JH: You know, that's one thing you know like, as I told, I told my wife, you know, today you got a lot of those plain plastic bags. Well, I told my wife you put the fish in there, just get the scaler and....

MC: Good idea.

JH: ...they won't splash.

MC: Make a tent around it.

JH: Yeah.

MC: That's pretty good.

JH: I learned all these things when I worked in the restaurant, you know. The old timers used to teach me these things. When they get those....

JK: Especially when you're scaling rock cod, rock cod got the big scales.

JH: Rock cod, rock cod and red snapper and all that. In those days they keep it alive you see. In most restaurants you want this one, okay I take this one out and dress it and cook it for you. What they do, instead of scraping things and fly all over like flies, you know, put it in a bag and scrape the scales off.

MC: Oh, that's a great idea. I'll have to tell. Because they're terrible once they stick on something. I know we have a big problem in our kitchen right now. Should have talked with you yesterday before I did that.

JH: Well, of course, you know, there's things you don't know and I lesson you. Some people tried it and tell you about it, you know, I tried it myself you see. It keep them from splashing.
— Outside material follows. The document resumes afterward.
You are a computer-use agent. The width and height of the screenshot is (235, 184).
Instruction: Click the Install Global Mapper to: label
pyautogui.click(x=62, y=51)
JK: There's always a little trick for everything.

MC: Well, we have asked so many questions, thank you. That makes a lot of information. You got anything you just feel like saying? Or have we exhausted you?

JH: Have you been down, have you been in that cannery there? The old, the old Phoenix?

MC: No, no.

JK: No one can get in there now.

JH: You can't get in there now?

JK: No.

MC: Its blocked off?

JK: Its too dangerous now. Its all falling down. I know this because I can look at the roof, its dropping.

JH: Its caving in now?

JK: Caving in. I think nobody is allowed to get in.

JH: When I came down here the last time, quite a few years ago, they used it for storage. Now they condemned that. Its too bad, all the years I worked there.